___ Source document
1.         The Appellants’ purchase of the partner’s one half interest in the Ranch

 

[9] The Appellants submit that the appropriate aggregate value of the 11 parcels at July 1, 2007 was $1,500,000 based on the price of $750,000 that the Appellants paid their long time partner sometime in 2006 (the precise date is not disclosed in the evidence) for the partner’s one half interest in the 10 owned and one leased parcels of land.  To arrive at that value, the Appellants deducted a value for machinery, tools and equipment, and added 7% to reflect an increase in value between the time of purchase and the value at July 1, 2007.

 

[10] The Appellants say the transaction was fully negotiated and arm’s length although they did not want to purchase the interest, and characterize the transaction as not their idea, and despite 35 years of partnership, semi-hostile.

 

[11] The Assessor dismisses the Appellants’ purchase as proper evidence of value by arguing it was not arm’s length, as being between related parties, namely partners who had been so for 35 years.  The Assessor further suggests one or both the parties may have been under abnormal pressure, even duress.  The Assessor also suggests that the property was not made available to the general public so its purchase and sale in 2006 was not exposed to a normal competitive and open market.  The Assessor notes that the Appellants cite no market value indicators to show how the parties arrived at the price of $750,000.  I note the Appellants presented no evidence of comparable sales, no professional appraisal, and no realtor market evaluation.  The Assessor notes that the Appellants advance no evidence to support the deduction made for value of the machinery, tools and equipment, nor is there any data or market analysis or other evidence in support of the 7% increase.

 

2.         The Appraisal submitted by the Assessor

 

[12] The appraisal states that the highest and best use of the parcels is its current use as rural acreage.  The Assessor states that the 11 lots and each of the comparables used in the appraisal are all rural acreages with no subdivision potential.

 

[13] The appraisal contains information in some detail about the improvements on the homestead parcel, # 715-07134000.  It notes that that parcel is the only one with electricity.  It characterizes the trend in the district as stable. 

 

[14] In comparing the various parcels to the 12 comparables cited in the appraisal the factors cited as being important are size, proximity, topography, road access and whether it has electricity.  Of the 12 comparables only #11 and #12 have electricity. 

 

[15] The prices of the comparable sales are time adjusted to July 1, 2007.  There are 3 appendices in the appraisal containing information, based on resales and paired sales, to support the appraiser’s adjustments for time of sale to July 1, 2007, whether a parcel has electricity, and whether a parcel has legal road access. 

 

[16] The appraiser, after adjusting the price in the comparable for time, computes an adjusted price per acre, which when comparing the comparables to the various parcels, is used to value those parcels.  Where prices per acre of the comparables vary, the appraiser uses a price per acre between the two, adjusting down or up based on a relatively arbitrary reference to proximity to the particular parcel being valued; price per acre of the closer comparable being given greater weight than that of the one farther away. 

 

[17] The per acre prices follow a pattern based on size of the comparable, not too precise, but larger acreages have lower prices per acre than smaller.  In some cases when valuing a particular parcel, the appraiser adjusts different per acre prices of the comparables to a per acre value for the particular parcel that bears a more or less arbitrary relationship to size.
______
● **To be done**:
Rewrite the property assessment text from "[16] The appraiser, after" up to and including "relationship to size.", putting "subjective" in place of "arbitrary".
___ Record set
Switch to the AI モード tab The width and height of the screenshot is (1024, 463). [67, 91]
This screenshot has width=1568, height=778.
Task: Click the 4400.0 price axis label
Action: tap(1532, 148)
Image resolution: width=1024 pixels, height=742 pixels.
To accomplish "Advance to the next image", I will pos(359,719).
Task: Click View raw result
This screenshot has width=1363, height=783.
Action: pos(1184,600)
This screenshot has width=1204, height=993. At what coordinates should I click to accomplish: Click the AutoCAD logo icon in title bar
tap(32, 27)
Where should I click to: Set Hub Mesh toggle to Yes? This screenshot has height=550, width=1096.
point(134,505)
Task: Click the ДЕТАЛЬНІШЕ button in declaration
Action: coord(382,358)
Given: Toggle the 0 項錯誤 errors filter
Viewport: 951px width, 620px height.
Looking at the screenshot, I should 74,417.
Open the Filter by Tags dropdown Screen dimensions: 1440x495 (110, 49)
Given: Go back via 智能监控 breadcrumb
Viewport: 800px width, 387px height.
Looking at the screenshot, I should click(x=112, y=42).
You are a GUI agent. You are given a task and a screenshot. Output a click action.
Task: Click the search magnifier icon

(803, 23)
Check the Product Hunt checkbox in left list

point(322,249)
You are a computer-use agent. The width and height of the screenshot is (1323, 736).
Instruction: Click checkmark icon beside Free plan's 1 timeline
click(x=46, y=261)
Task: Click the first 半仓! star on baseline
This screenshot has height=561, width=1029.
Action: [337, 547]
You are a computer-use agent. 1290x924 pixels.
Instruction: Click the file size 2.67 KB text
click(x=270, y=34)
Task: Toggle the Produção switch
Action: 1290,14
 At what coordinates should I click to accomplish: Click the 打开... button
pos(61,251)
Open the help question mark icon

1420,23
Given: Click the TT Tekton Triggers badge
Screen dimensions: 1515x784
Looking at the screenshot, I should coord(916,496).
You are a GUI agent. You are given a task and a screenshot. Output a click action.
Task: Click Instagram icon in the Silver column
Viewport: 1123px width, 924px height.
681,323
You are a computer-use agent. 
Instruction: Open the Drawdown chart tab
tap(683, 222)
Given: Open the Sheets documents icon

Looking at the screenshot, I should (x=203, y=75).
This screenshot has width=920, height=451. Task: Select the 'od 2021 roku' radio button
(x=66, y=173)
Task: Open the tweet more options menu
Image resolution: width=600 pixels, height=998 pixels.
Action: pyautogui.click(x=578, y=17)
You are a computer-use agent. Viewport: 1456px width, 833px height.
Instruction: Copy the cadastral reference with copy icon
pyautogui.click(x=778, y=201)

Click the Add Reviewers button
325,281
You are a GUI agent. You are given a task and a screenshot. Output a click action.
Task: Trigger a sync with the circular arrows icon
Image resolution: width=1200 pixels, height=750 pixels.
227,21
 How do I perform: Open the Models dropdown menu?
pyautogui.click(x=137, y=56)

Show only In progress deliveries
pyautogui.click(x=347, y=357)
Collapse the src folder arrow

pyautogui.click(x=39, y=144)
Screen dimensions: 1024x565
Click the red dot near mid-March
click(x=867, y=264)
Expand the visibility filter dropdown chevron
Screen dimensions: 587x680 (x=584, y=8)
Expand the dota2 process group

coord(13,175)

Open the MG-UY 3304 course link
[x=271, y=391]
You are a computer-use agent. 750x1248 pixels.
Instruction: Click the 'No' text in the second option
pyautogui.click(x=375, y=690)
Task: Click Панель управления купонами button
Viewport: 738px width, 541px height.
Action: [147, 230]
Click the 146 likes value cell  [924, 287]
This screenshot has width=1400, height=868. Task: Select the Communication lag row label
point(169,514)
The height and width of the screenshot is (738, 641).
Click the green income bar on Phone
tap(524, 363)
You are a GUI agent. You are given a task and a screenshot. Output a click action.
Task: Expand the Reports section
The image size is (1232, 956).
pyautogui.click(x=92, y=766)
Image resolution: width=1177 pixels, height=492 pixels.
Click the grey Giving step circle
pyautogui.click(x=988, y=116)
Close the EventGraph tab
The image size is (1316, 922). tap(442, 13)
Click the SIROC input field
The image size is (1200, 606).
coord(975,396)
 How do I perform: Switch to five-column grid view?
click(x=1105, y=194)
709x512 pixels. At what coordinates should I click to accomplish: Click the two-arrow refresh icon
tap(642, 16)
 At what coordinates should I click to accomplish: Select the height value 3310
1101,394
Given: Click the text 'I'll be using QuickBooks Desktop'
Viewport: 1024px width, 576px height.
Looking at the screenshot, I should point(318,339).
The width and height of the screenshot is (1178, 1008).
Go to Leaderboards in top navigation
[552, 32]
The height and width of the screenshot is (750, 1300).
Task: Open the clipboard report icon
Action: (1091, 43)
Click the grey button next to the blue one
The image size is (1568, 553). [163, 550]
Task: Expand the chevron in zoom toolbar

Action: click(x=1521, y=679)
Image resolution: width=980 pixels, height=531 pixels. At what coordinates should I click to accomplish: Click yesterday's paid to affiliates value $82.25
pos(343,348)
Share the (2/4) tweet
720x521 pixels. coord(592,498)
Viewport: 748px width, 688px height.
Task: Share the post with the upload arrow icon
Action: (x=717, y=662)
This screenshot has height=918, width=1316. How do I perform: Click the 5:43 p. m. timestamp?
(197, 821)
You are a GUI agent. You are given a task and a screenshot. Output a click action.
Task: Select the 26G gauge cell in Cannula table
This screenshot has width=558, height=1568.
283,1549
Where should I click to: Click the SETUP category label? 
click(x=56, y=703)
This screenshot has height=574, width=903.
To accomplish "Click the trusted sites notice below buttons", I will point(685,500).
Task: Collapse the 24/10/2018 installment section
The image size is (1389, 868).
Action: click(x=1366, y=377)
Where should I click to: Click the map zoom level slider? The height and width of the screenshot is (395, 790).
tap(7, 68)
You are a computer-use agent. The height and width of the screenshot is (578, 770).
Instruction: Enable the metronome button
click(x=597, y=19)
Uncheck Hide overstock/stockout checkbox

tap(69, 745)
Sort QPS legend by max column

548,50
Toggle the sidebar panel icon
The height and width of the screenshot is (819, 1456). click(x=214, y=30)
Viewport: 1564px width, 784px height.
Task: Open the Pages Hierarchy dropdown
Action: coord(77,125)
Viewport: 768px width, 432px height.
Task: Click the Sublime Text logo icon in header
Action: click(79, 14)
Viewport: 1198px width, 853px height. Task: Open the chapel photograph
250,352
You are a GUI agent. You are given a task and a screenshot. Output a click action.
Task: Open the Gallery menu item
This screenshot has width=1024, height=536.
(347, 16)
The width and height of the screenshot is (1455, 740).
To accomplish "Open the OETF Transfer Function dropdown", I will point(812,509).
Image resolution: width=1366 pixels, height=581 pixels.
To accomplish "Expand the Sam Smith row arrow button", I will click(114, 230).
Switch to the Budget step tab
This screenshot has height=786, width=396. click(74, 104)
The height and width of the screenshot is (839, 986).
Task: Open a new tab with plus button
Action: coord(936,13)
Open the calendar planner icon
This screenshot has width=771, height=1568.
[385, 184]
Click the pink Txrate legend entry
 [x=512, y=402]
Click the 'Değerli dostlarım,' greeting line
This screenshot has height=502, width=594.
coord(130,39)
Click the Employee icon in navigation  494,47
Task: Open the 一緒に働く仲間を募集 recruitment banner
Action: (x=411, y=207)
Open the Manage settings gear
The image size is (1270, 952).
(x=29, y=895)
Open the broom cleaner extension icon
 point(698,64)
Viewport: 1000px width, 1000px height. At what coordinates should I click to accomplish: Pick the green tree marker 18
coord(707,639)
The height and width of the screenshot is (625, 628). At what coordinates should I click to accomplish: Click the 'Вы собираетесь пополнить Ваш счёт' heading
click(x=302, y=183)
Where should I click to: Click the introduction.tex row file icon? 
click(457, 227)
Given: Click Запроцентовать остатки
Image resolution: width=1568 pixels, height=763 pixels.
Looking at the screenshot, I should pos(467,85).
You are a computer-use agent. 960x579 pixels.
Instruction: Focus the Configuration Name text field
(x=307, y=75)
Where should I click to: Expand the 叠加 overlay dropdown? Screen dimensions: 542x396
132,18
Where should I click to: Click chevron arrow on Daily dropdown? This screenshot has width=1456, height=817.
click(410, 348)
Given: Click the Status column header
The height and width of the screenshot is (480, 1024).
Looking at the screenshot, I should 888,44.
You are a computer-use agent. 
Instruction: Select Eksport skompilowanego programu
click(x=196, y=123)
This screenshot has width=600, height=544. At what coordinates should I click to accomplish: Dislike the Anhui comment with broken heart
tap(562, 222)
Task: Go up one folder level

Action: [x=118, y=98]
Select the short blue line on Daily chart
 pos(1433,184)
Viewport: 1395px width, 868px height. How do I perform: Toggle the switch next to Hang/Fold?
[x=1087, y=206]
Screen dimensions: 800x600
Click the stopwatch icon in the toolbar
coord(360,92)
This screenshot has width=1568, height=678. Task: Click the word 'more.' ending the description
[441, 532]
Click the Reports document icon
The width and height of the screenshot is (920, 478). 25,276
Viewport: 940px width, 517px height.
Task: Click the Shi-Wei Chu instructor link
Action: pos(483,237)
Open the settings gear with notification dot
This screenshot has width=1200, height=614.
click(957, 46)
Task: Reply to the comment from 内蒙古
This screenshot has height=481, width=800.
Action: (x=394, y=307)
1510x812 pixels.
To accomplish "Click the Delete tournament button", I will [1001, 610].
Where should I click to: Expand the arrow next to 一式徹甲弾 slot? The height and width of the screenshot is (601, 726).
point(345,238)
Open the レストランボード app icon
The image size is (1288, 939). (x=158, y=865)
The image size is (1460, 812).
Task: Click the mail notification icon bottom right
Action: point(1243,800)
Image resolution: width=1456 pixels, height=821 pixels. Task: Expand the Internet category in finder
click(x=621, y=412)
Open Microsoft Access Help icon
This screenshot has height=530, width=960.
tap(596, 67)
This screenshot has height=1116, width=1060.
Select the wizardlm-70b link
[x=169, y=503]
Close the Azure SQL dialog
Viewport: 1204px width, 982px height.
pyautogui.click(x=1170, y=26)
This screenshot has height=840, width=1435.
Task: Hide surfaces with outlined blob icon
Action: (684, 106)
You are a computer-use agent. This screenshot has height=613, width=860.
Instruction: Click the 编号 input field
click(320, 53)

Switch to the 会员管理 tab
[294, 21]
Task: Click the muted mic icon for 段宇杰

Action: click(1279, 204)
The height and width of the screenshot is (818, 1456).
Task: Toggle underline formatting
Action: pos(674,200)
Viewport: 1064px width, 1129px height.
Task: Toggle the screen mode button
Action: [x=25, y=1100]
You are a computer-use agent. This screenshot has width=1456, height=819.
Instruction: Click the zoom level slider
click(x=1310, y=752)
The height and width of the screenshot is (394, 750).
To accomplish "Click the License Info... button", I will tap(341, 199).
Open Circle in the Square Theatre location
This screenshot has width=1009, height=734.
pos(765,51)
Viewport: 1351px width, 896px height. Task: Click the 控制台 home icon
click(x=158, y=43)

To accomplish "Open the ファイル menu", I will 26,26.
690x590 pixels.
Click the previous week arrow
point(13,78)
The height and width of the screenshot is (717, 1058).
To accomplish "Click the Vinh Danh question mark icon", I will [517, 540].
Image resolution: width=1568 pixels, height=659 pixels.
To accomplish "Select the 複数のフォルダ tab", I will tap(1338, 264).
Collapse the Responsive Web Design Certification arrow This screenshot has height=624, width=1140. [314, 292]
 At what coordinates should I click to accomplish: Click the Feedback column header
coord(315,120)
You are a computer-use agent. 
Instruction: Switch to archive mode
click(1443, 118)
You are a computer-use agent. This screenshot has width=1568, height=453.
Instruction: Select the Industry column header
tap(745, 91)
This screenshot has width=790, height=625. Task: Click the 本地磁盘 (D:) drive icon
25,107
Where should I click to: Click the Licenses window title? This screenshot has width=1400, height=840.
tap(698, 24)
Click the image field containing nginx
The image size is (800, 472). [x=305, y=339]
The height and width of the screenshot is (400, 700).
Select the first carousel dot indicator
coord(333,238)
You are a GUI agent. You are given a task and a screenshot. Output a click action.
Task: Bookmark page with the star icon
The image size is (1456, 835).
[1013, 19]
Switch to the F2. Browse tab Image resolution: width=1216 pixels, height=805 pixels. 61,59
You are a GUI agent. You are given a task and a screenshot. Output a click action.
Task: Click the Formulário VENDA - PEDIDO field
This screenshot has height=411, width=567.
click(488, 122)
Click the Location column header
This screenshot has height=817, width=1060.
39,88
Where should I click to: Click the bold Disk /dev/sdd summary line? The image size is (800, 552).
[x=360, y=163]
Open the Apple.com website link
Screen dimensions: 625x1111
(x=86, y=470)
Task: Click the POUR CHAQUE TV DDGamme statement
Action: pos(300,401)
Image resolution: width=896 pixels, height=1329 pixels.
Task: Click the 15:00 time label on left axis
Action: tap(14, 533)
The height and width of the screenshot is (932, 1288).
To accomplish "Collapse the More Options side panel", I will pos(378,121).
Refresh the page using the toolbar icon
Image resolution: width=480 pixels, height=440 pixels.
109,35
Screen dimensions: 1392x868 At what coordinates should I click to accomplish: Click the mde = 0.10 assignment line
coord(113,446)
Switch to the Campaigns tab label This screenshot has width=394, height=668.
______
● **The response**:
[16] The appraiser, after adjusting the price in the comparable for time, computes an adjusted price per acre, which when comparing the comparables to the various parcels, is used to value those parcels.  Where prices per acre of the comparables vary, the appraiser uses a price per acre between the two, adjusting down or up based on a relatively subjective reference to proximity to the particular parcel being valued; price per acre of the closer comparable being given greater weight than that of the one farther away. 

 

[17] The per acre prices follow a pattern based on size of the comparable, not too precise, but larger acreages have lower prices per acre than smaller.  In some cases when valuing a particular parcel, the appraiser adjusts different per acre prices of the comparables to a per acre value for the particular parcel that bears a more or less subjective relationship to size.